**Assignment:**
Could you copy each line of the entries that contains "icon"?

*** Data to use ***

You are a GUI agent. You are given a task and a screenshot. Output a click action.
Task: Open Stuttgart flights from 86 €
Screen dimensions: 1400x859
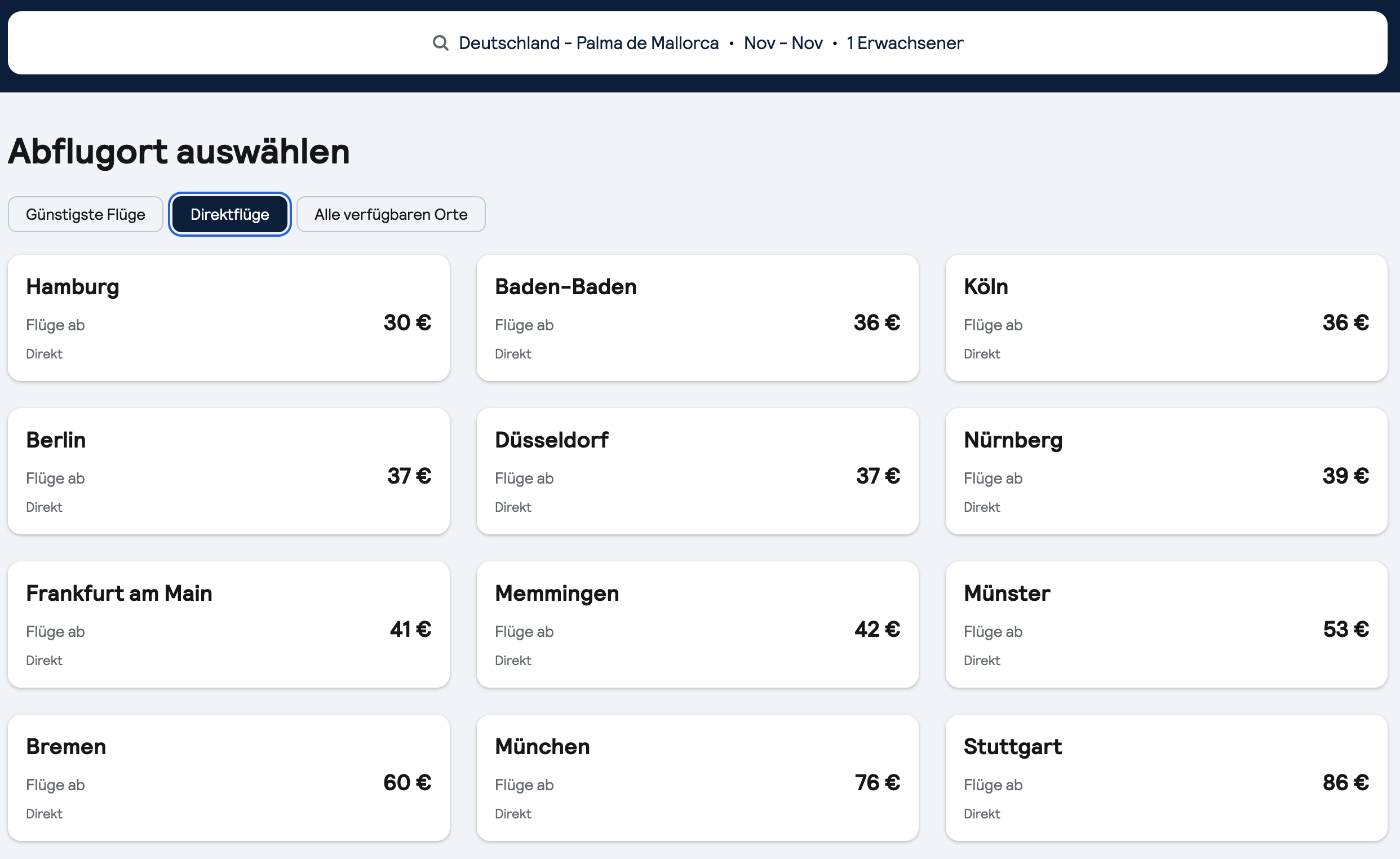1166,778
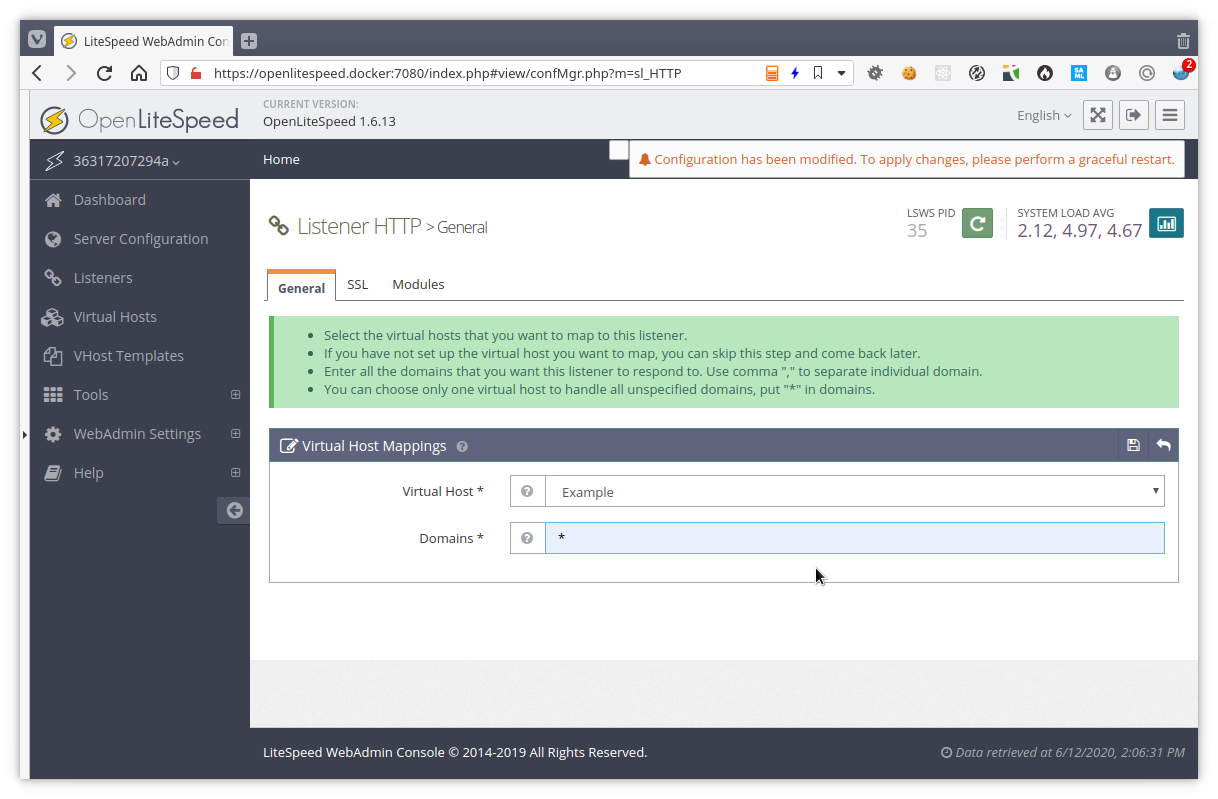Open the hamburger menu in the header

point(1169,114)
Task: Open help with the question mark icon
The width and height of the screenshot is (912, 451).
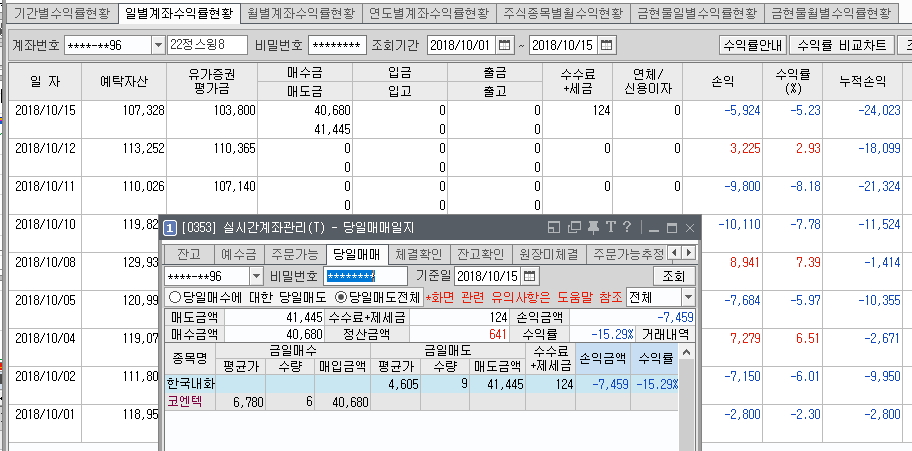Action: point(626,227)
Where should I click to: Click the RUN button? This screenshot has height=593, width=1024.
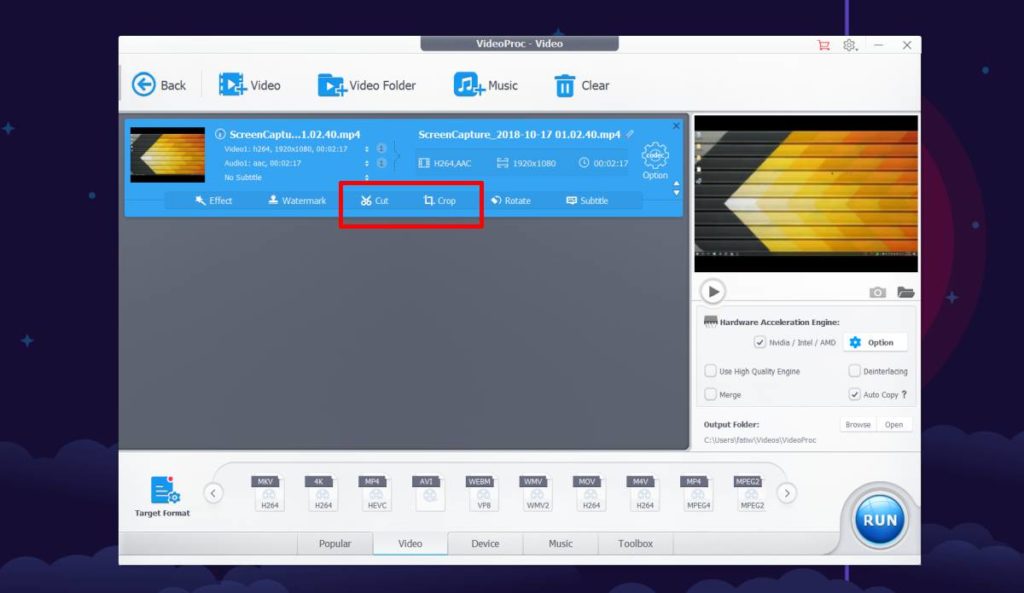coord(878,518)
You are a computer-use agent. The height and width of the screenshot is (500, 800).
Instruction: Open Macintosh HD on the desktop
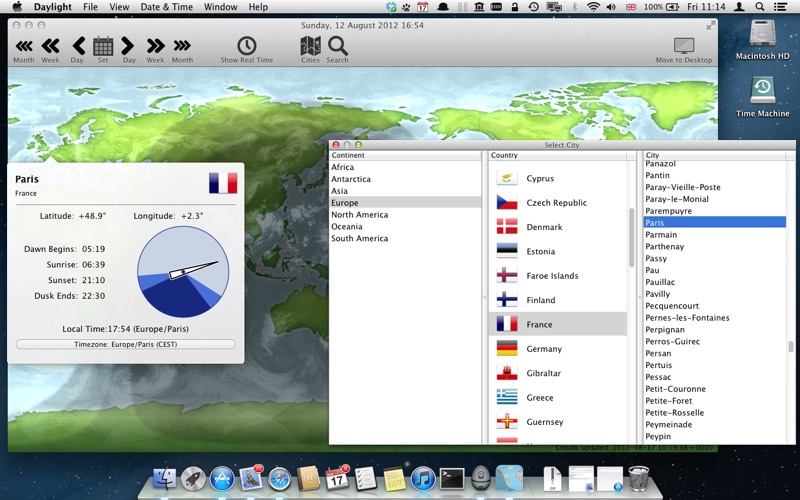(x=763, y=38)
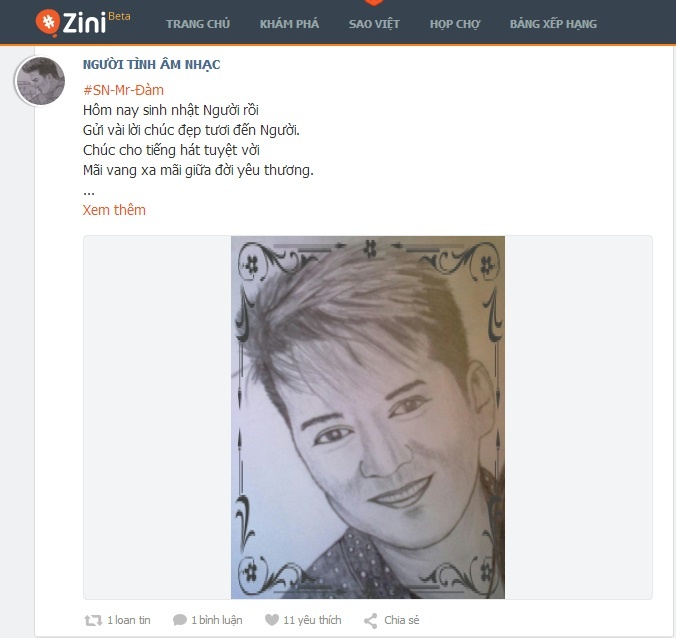Screen dimensions: 676x638
Task: Open Họp Chợ section
Action: (x=455, y=24)
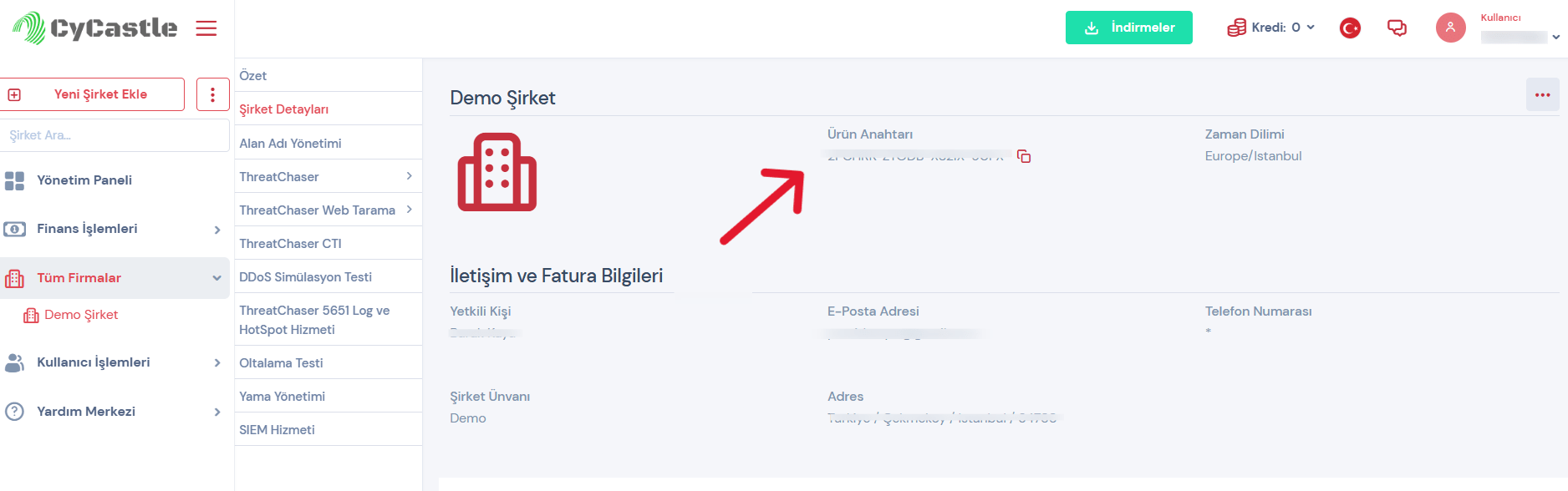
Task: Select Demo Şirket in the company tree
Action: [80, 315]
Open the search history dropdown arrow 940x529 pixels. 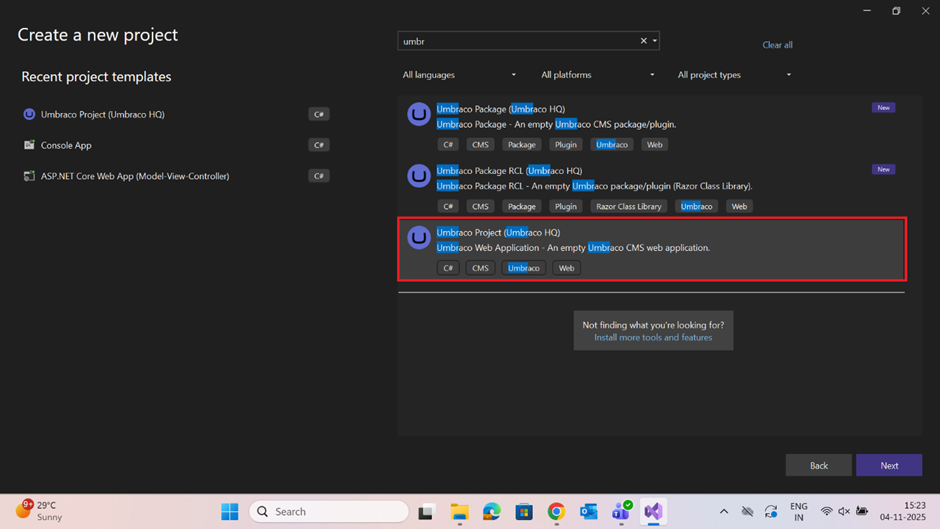pos(655,41)
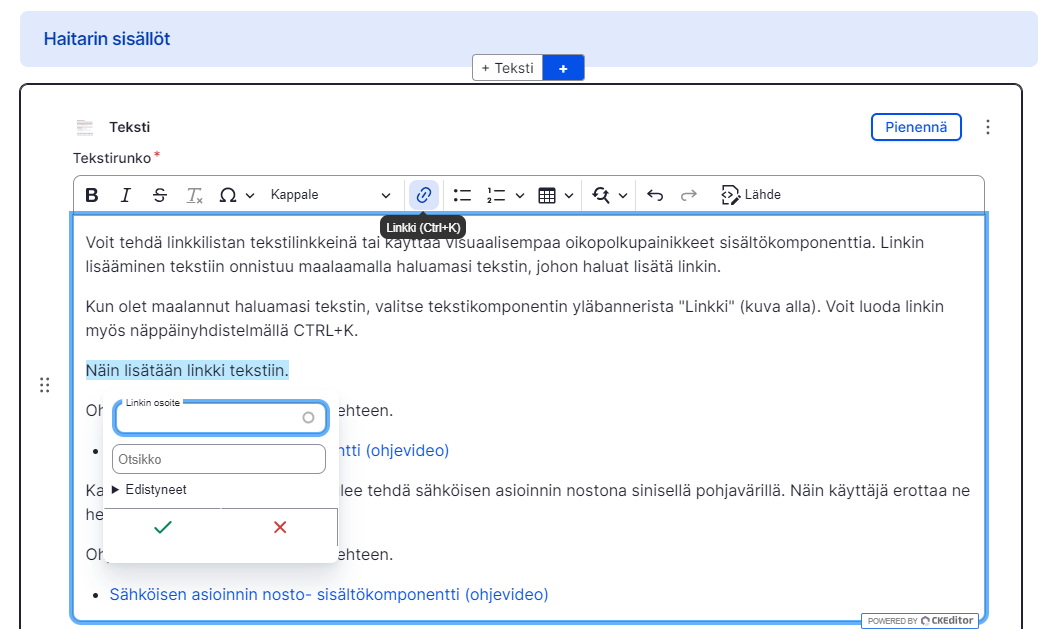The image size is (1051, 629).
Task: Insert a bulleted list
Action: pos(462,195)
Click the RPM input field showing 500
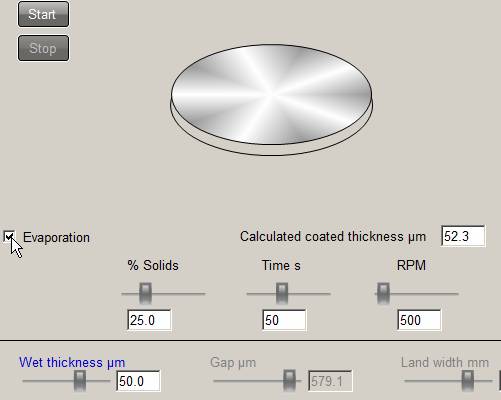This screenshot has width=501, height=400. [419, 320]
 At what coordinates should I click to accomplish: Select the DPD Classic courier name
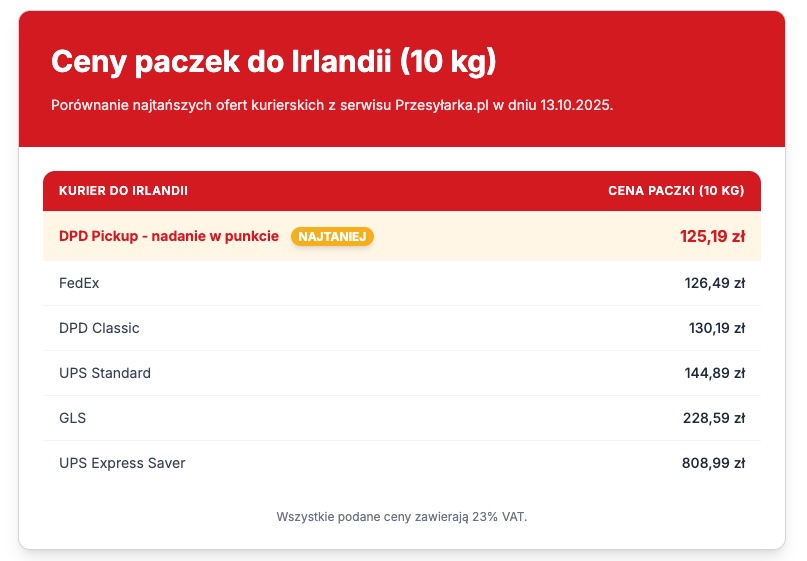tap(99, 328)
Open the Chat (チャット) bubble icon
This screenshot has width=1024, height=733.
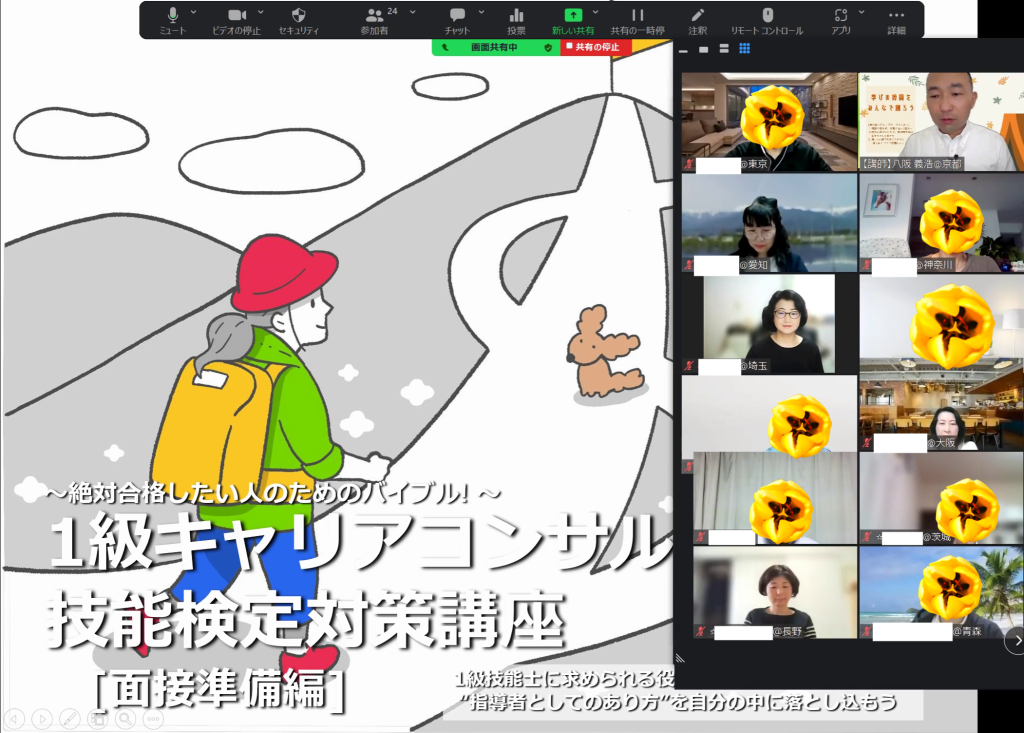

***

**Completed exercise:**
Task: Open help with the question mark icon
Open the Chat (チャット) bubble icon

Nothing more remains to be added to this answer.